About eleven years ago I decided to return to school to work on fulfilling some required classes that I just gave up on. I left art school in 1984 with a Teacher, Teacher, how shall I act?1.58 GPA due to my non-adherence to anything resembling authority, discipline,or wisdom as I was 20-years-old and had all the answers to the world’s problems figured out. I still am two classes from getting even an Associate’s degree, so let it be known that there are definitely alternatives to college in this world. 

   One of the required picks I chose was “Fundamentals of Communication”. This was a very dry class that focused on how others perceive us, how we perceive others, and just generally how we communicate with one another on a personal, professional, and even commercial level.

   One function that was a common occurrence in this class was standing up and delivering some type of verbal presentation. Now, I know that they say that public speaking is one of the biggest fears people harbor, but you are dealing with someone who has stood up and sang songs in front of a bar full of bikers, so public speaking to me is as frightening as a Cavalier King Charles Spaniel.

   One particularly in-depth assignment we were given was a major contributer to our final grade in the class. We were given plenty of time to write and prepare for the presentations, and in order to be fair about the order in which they would be presented, every student was to draw a number out of a hat, and the presentations would be given in the order they were drawn over a span of two class periods.

   So after weeks of preparation the day finally arrived that these demonstrative speeches were to begin. I guess I should back up and fill you in on the logistics of this drawing-the-numbers-out-of-the-hat procedure, because it is important here.

   There were probably 21 kids in this class total, and I had drawn the number 17. One would easily and understandably surmise that I would be giving my presentation on day number two.

    So the day finally comes when these presentations were to begin, and right away the first student that was supposed to give theirs’ had not finished the assignment, and thus, could not give it. So the teacher asked for number two to give theirs. Same thing – Not ready yet.

  Apparently, the level of discipline in kids aged 19 and slightly older must just be lame across the board, no matter in which decade they reach college age.

   There were a couple that managed to give their speeches.

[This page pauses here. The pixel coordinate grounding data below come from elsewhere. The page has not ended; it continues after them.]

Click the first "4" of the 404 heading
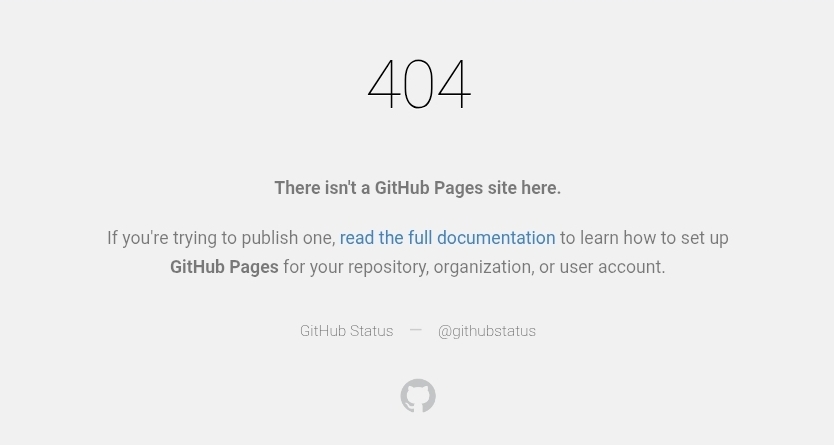Viewport: 834px width, 445px height. pyautogui.click(x=383, y=84)
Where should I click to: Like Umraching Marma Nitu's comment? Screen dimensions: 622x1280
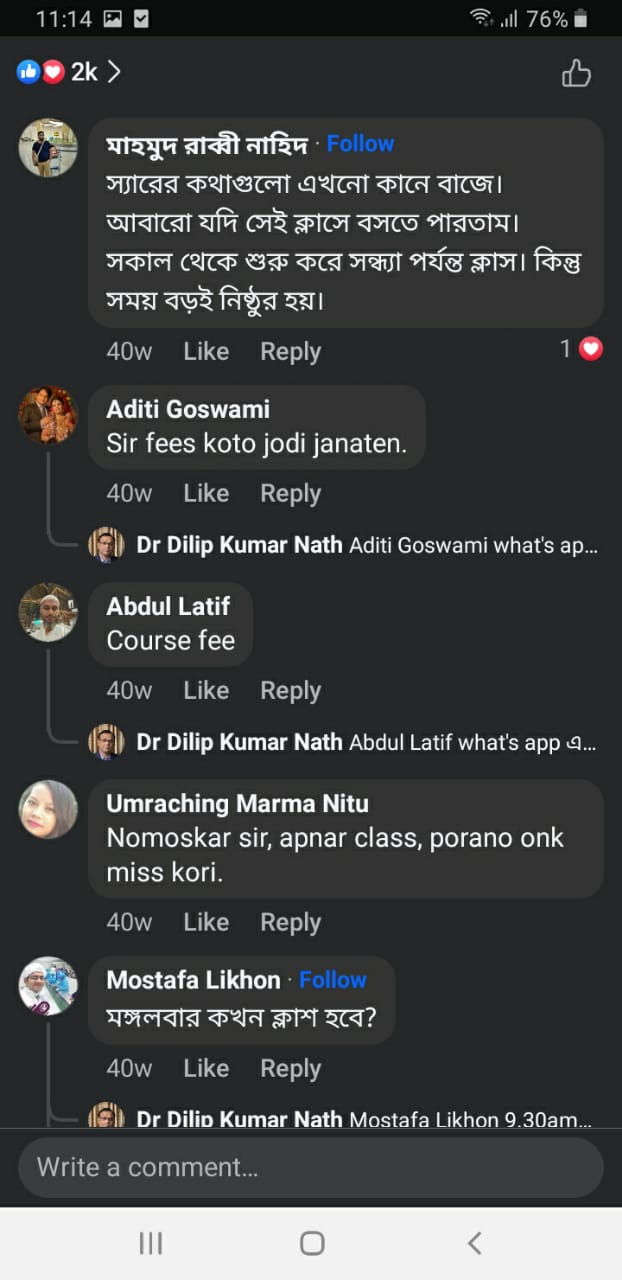(206, 923)
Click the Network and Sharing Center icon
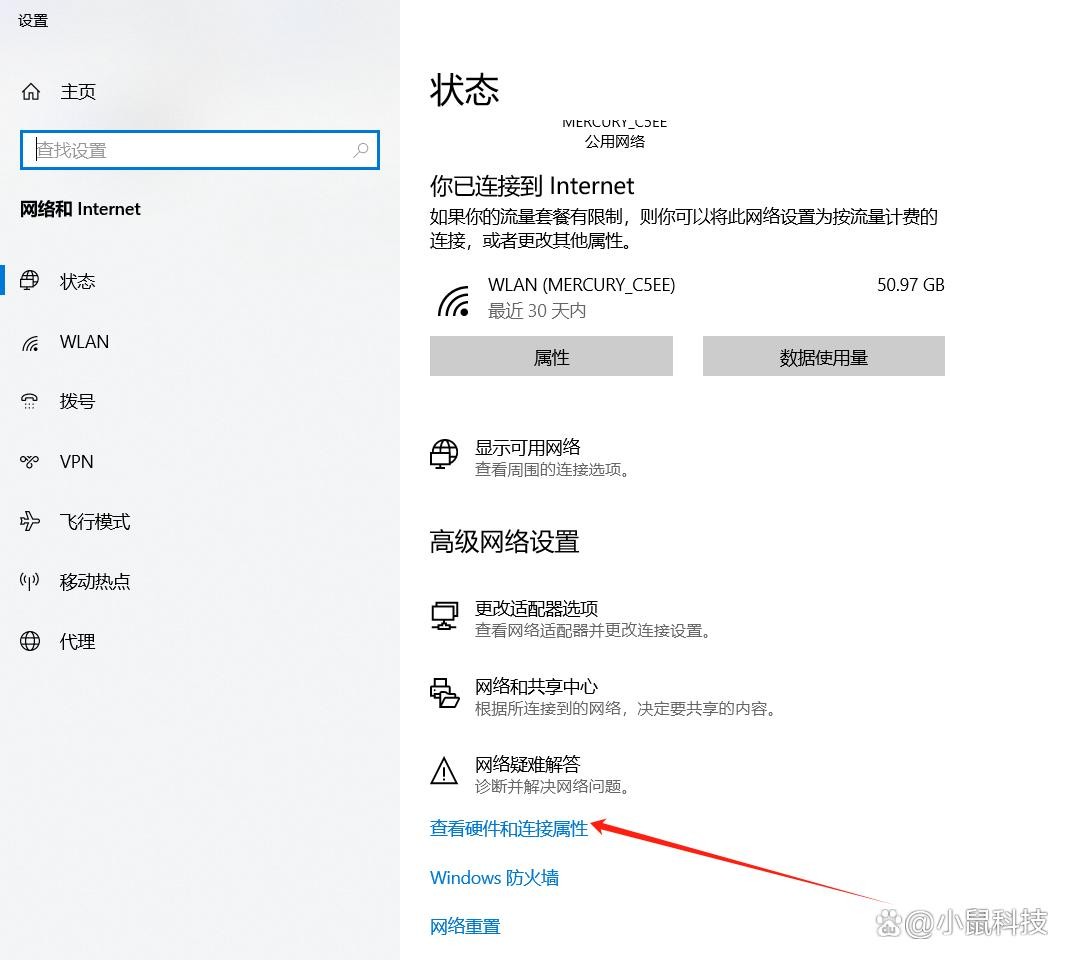This screenshot has height=960, width=1069. click(x=444, y=693)
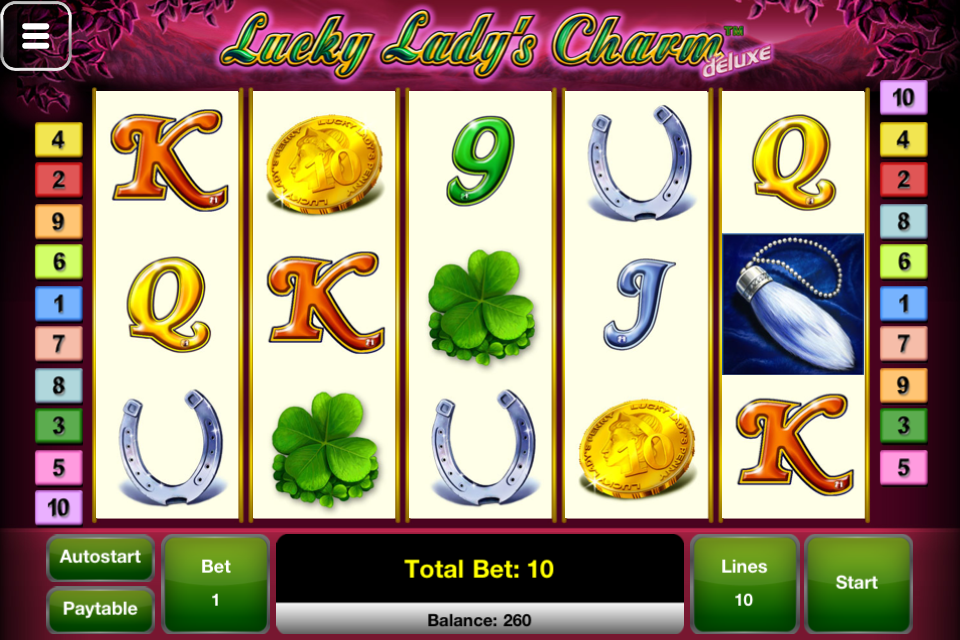Change the Bet amount
960x640 pixels.
(216, 583)
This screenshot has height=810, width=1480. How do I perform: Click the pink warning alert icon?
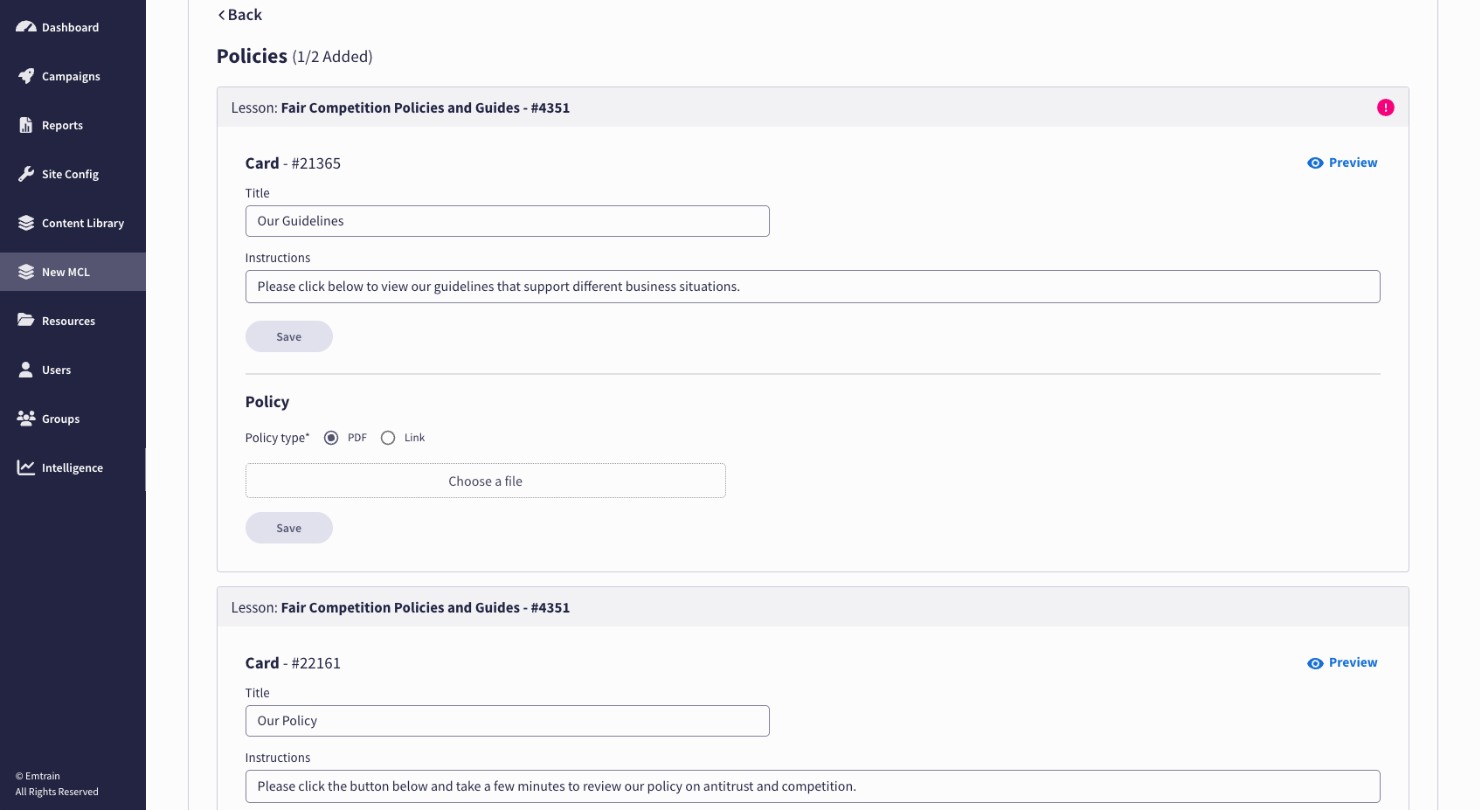tap(1385, 108)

They had a host of props with them in order to make their presentations more illustrative, right? – Charts, overhead projector transparencies, pictures spray mounted on poster board, etc… I am making the point here that there was a need to bring a few things the day we assumed we would be giving our presentations on.

  The teacher was visibly upset, and after the kids who were able and prepared gave their speeches on day one of the event, the teacher decided that anyone who was not prepared on that first day would receive a failing grade.

   “Hold on a minute”, I piped up. “We picked numbers out of a hat, did we not”?

   “Yes”, the teacher said.

   “Then why is it not sensible that anyone who picked a number on the high side, assume that their speech would not be required to be given until the second day of the presentations then?” The kids were listening intently to me. They realized I had caught her changing the goal post.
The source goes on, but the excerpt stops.